Collapsology lists the most common causes of the collapse of civilisation: war, growing social inequalities, unsustainable exploitation of resources, climate change, natural disasters, disease, long-term cognitive decline, the unwillingness of societies to make the necessary changes. Let us compare them with the challenges currently facing humanity, as signalled by various fields of research: the return of power politics, militarism and fundamentalisms, increasing social inequality, human-induced changes in the geoecosystem and atmosphere affecting the climate and the chemical composition of the oceans, deforestation, loss of biodiversity, dwindling non-renewable resources, soil erosion and depletion, lack of action to effectively prevent the overflow of the “planetary sewer and garbage dump” and to curb gas emissions that cause temperature rises. The parallels are all too striking…
A scientific discipline called “synthetic-failure palaeoanalysis” was invented by literary fiction in order to diagnose the causes of humanity’s inaction in the 21st century.[3] It focuses on failed civilisations, with a particular emphasis on the interconnectedness of social, physical and biological systems. Zachodny creates a kind of a palaeoanalytic museum – he looks at our civilisation from a future perspective, presenting a “mock-up” of the post-catastrophe landscape: scorched earth, piled remains of life before the disaster, a crater with a strand of light hovering above it – the cause of annihilation, or perhaps, on the contrary, the harbinger of a new stage in the cycle of the extinction of one species and the birth of other dynasties, which has been going on for millions of years. The colourful missile-totems and the mandala made up of targets are evocative motifs that we could find in the souvenir shop of the Museum of the Future as key rings and designs on bags and pins, which would probably be an accurate conclusion about human character. The exhibition is completed by an altar with the remains of a dolphin. This marine mammal has become one of the kitsch icons of the age of unbridled consumerism, with its image appearing on countless products (amid palm trees and sunsets) or being used as the name of sports teams and, shamelessly, of gas extraction companies. It is bitterly ironic that it has also become one of the symbols of the “great extinction” caused by the activity of our species.[4]
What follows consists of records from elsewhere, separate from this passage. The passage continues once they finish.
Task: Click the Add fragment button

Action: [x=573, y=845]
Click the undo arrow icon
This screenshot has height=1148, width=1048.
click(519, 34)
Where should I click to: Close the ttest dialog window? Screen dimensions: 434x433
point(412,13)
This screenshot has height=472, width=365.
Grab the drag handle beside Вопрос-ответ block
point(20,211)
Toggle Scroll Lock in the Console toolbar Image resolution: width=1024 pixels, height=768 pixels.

The artist uses a fictional setting to show the real consequences of the human lifestyle. Humans are almost absent, as if they had wiped themselves out to complete the act. The exhibition can be seen not only as a dystopian museum of the more or less distant collapse of civilisation, but also as a symptom of the current shattering of “adaptive optimism” – the certainty, prevalent until recently, that our capacity to adapt is almost limitless. It seems that the longer we repeat after Thatcher that “there is no alternative”[5] and cling to the current socio-economic construct, the less chance there is of a happy ending to the human story.
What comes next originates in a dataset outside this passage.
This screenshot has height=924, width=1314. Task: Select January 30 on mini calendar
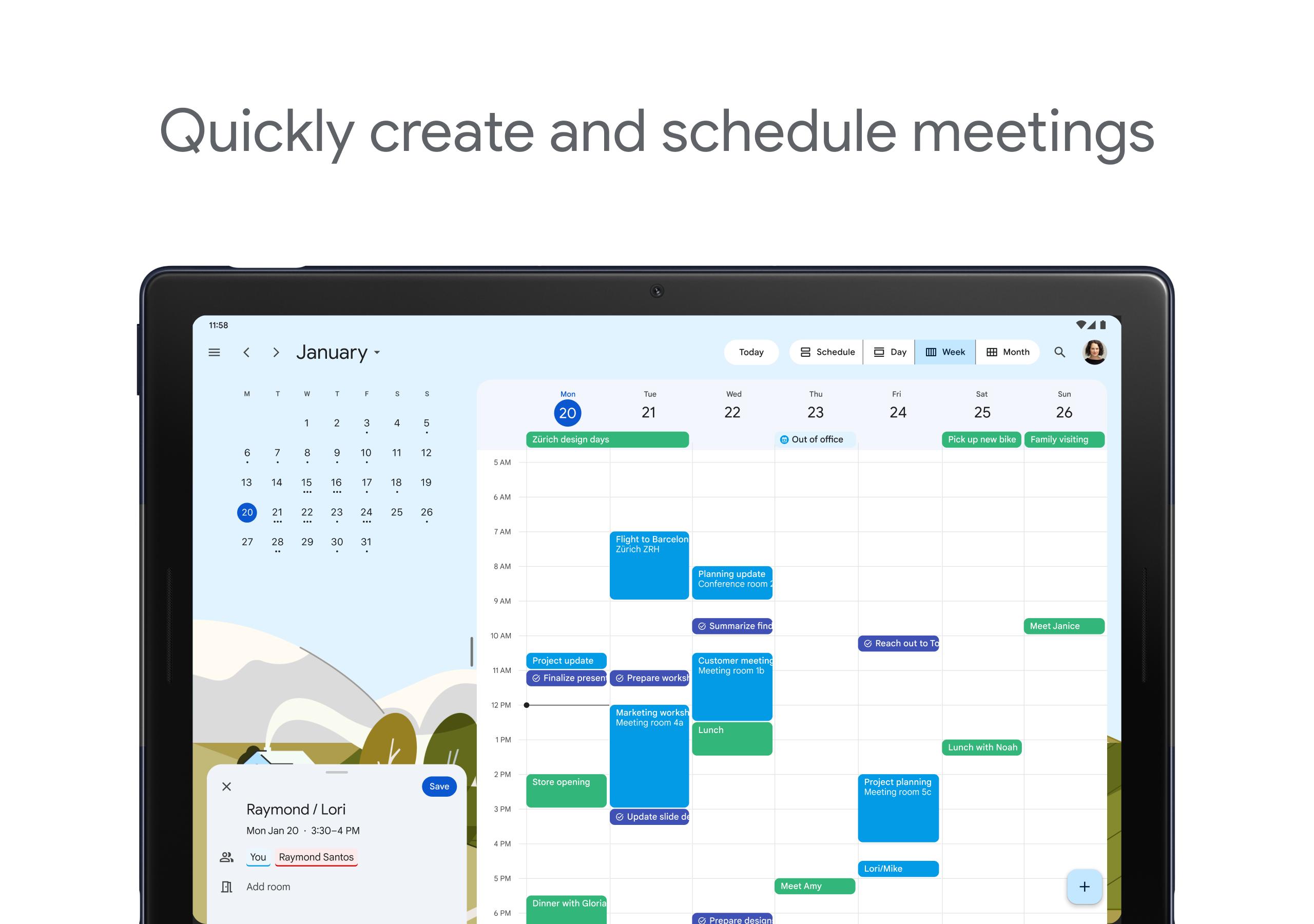pos(337,542)
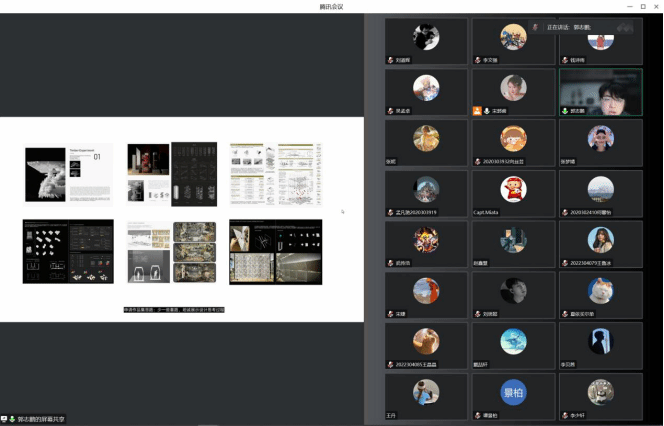The image size is (664, 426).
Task: Click the 腾讯会议 window title
Action: click(331, 6)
[1] T. L. Friedman, The Lexus and the Olive Tree, New York: Anchor Books, 2000, p. 253.
[2] C. K. Norwid, Milczenie, in Pisma wybrane, vol. IV, Warsaw, 1980.
[3] N. Oreskes, E. M. Conway, The Collapse of Western Civilization: A View from the Future, New York: Columbia University Press, 2014.
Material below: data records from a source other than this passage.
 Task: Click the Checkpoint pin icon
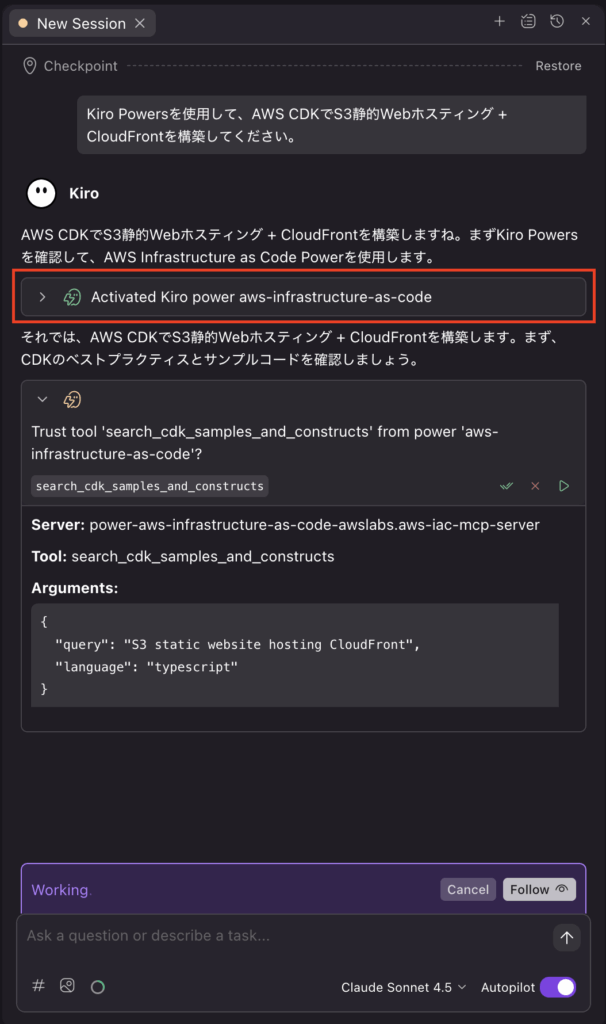[30, 66]
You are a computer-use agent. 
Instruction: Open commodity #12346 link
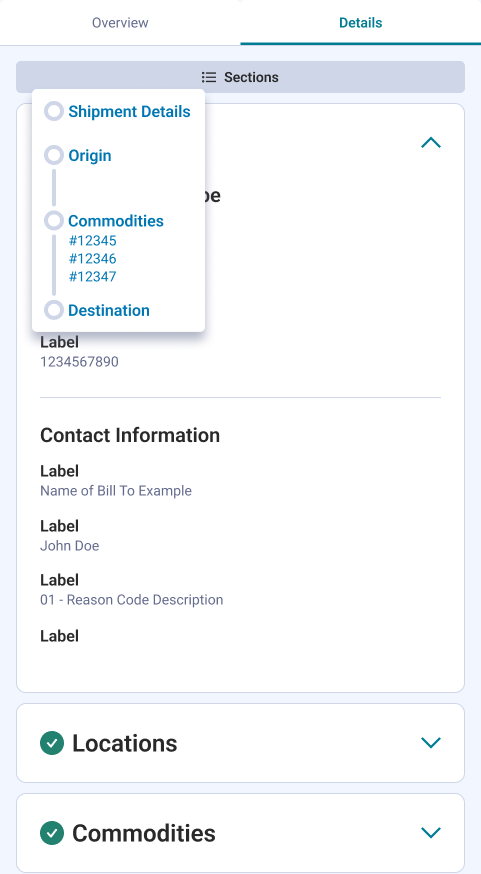(x=93, y=259)
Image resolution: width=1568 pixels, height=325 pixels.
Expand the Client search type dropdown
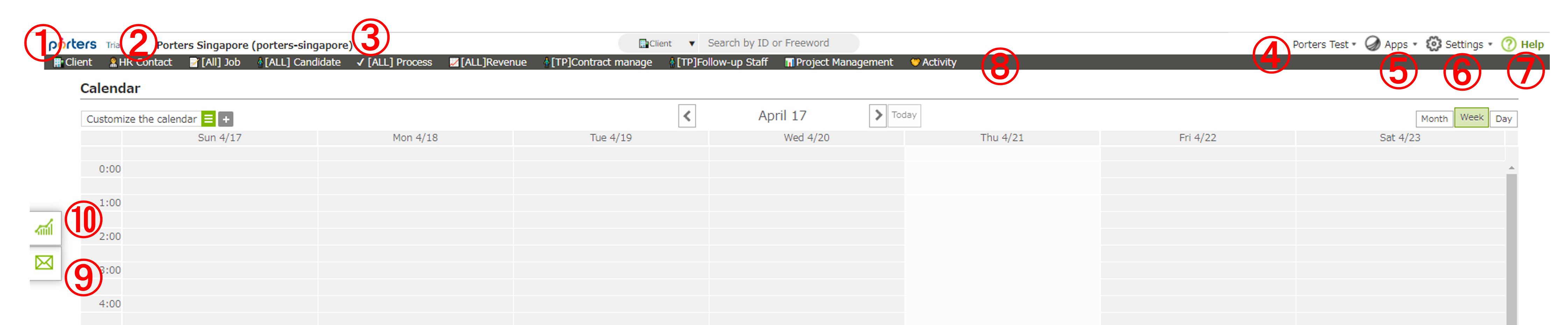[691, 43]
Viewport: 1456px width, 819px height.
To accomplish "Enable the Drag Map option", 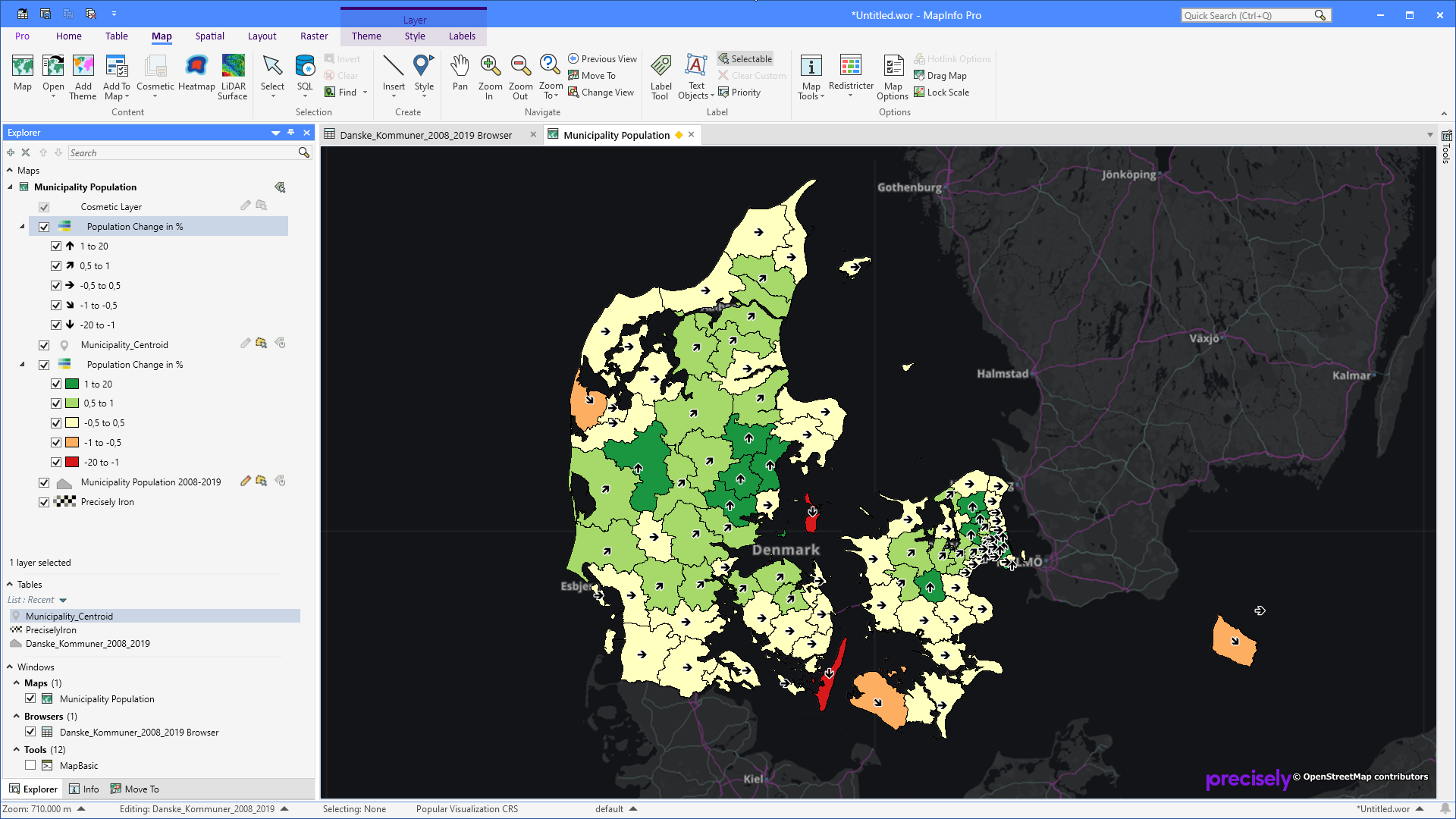I will point(940,75).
[4] The rate of species extinction is now tens or even hundreds of times faster than it has been for the last 10 million years and is still increasing. As a result of commercial fishing in the Indian Ocean, some 4 million dolphins (80% of the population) have lost their lives over the past 70 years. Tens of thousands of dolphins and porpoises living in the Black Sea have died as a result of the war in Ukraine (they are now threatened with extinction).
[5] Although Margaret Thatcher did recognise the threat of global warming, she prioritised policies subject to the laws of the “free market,” according to her own slogan coined in the early 1980s: “There Is No Alternative.”